Extract text between specific string in a URL "/"-CodePudding

I am trying to collect everything before a specific set of characters

i.e. I have a URL such as the following

url = "https://www.somewebsiteLink.com/someDirectory/Directory/ascensor/163235494/d"

url2 = "https://www.somewebsiteLink.com/someDirectory/Directory/aire-acondicionado-calefaccion-ascensor/45837493/d

I would like to extract two things from the links:

Link 1: ascensor and 163235494 Link 2: aire-acondicionado-calefaccion-ascensor and 45837493

So, the numbers between the last but one / and also the text between the last but 2 /.

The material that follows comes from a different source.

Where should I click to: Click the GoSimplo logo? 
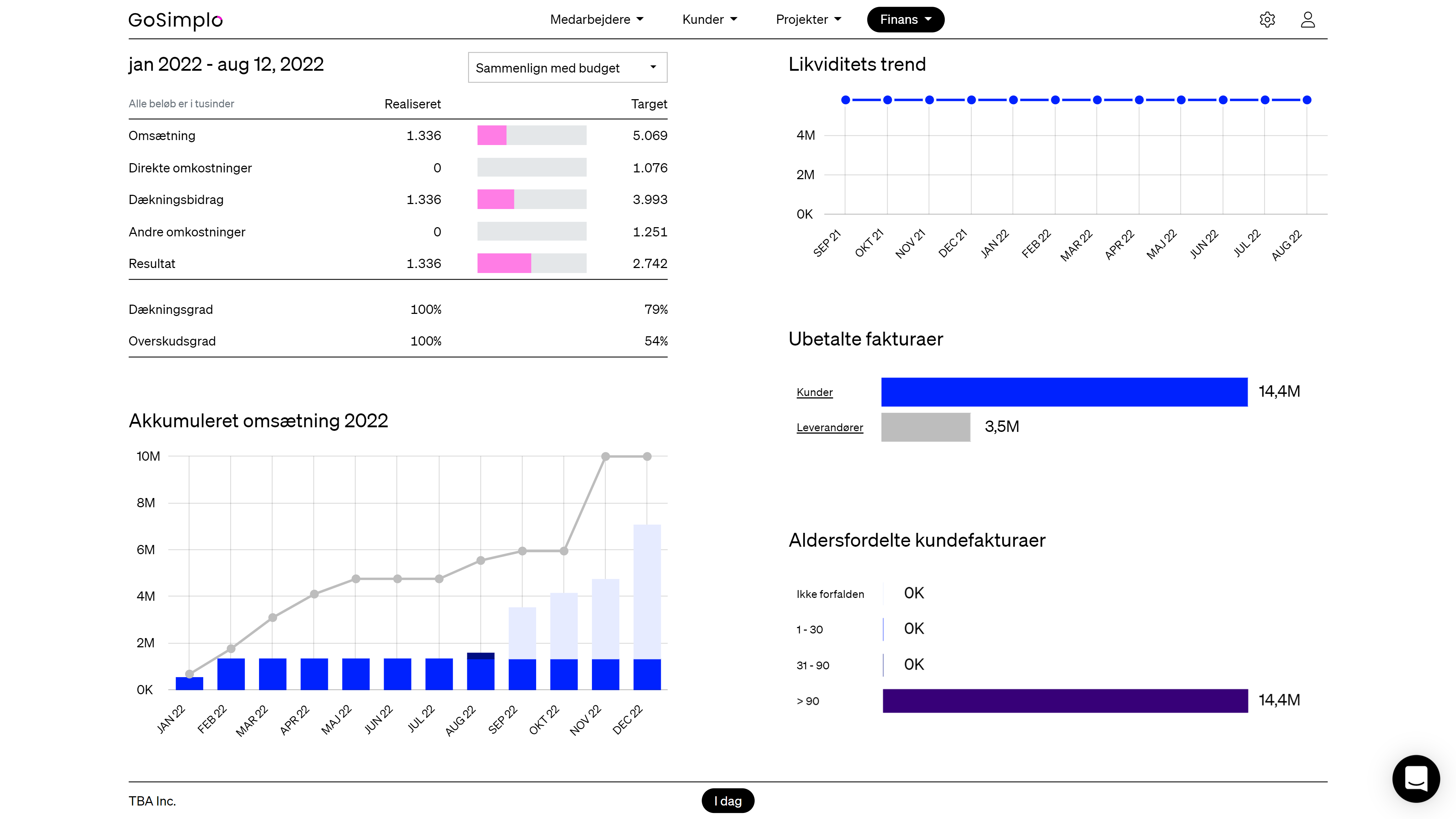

CodePudding user response：

Split the string on / and pull the 3rd and 2nd to last elements:

url = "https://www.somewebsiteLink.com/someDirectory/Directory/ascensor/163235494/d"
url2 = "https://www.somewebsiteLink.com/someDirectory/Directory/aire-acondicionado-calefaccion-ascensor/45837493/d"
urls = c(url, url2)

pieces = strsplit(urls, split = "/")
result = lapply(pieces, \(x) x[length(x) - 2:1])
## for older R verions:
# result = lapply(pieces, function(x) x[length(x) - 2:1])

result                
# [[1]]
# [1] "ascensor"  "163235494"
# 
# [[2]]
# [1] "aire-acondicionado-calefaccion-ascensor" "45837493"